**WHAT YOU NEED TO DO**: Find each line below where the word "الرئيسية" occurs, and copy it.

== Segment start ==

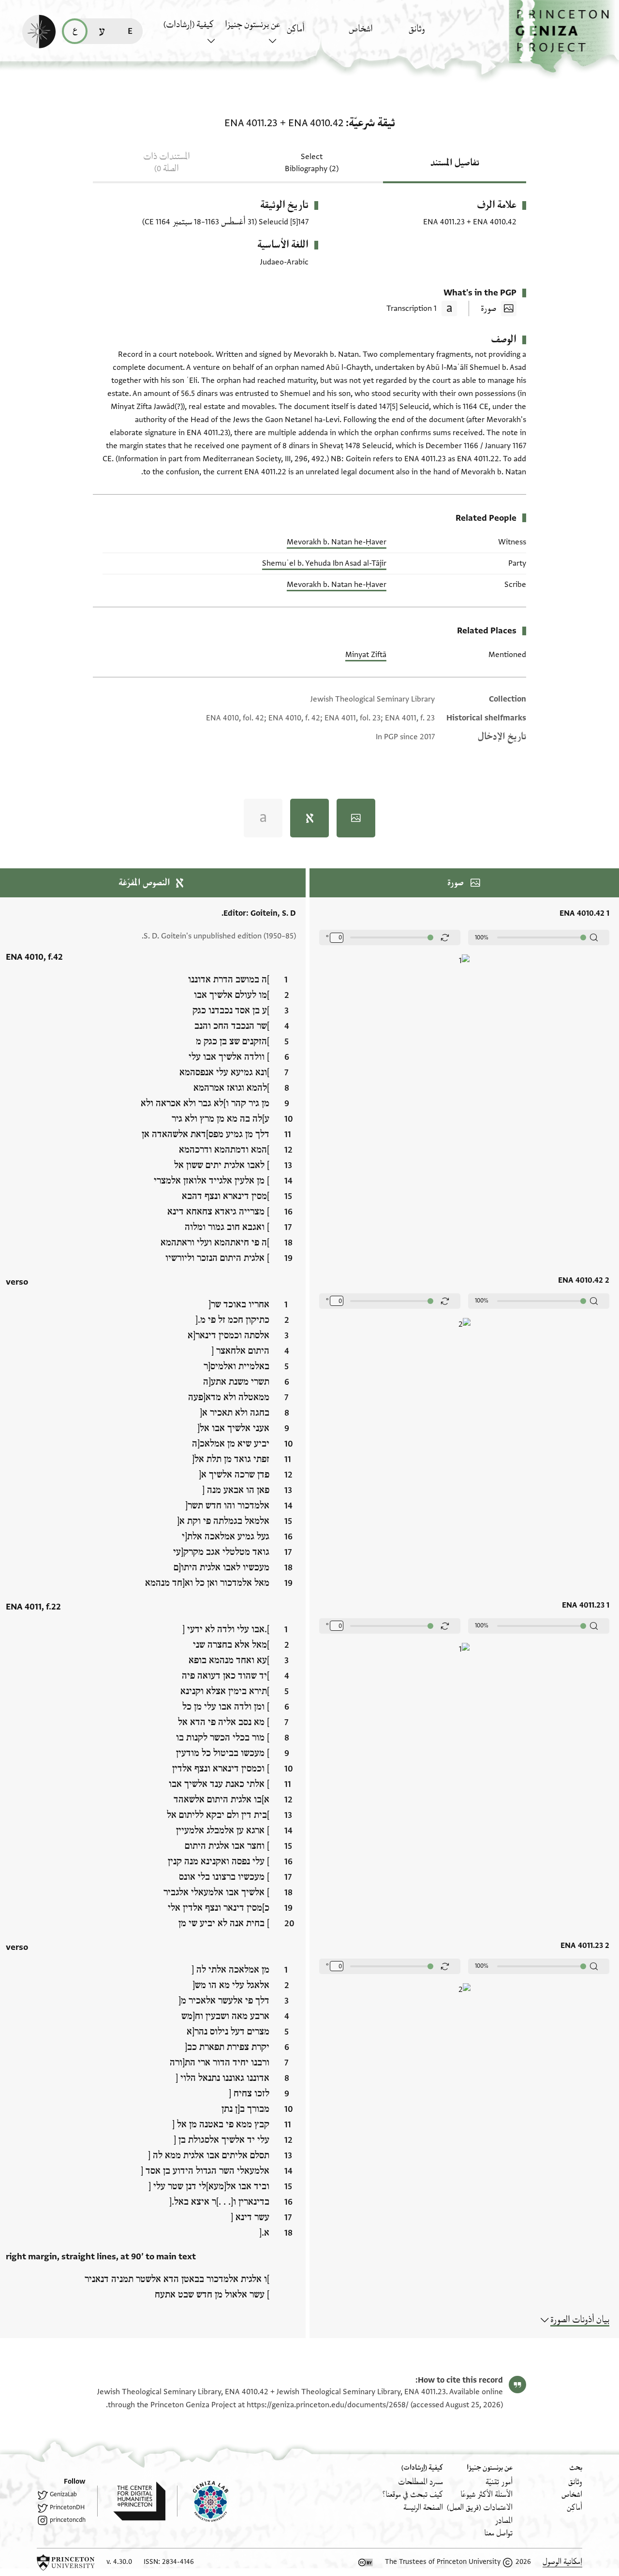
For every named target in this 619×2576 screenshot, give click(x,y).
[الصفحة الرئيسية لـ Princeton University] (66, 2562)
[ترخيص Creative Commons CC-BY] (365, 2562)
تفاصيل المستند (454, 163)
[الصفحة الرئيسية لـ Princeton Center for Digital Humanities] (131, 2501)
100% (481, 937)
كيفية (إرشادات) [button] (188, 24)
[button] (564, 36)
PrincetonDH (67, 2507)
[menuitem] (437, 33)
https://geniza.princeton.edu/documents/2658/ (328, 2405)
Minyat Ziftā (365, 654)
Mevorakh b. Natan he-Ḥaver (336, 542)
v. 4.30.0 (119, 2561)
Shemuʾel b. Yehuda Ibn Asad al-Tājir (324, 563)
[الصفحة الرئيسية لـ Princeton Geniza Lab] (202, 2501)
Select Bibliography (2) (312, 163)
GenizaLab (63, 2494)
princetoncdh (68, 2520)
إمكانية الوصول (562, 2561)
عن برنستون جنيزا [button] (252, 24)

== Segment end ==

**SOLUTION FOR THIS EXERCISE**:
[الصفحة الرئيسية لـ Princeton University] (66, 2562)
[الصفحة الرئيسية لـ Princeton Center for Digital Humanities] (131, 2501)
[الصفحة الرئيسية لـ Princeton Geniza Lab] (202, 2501)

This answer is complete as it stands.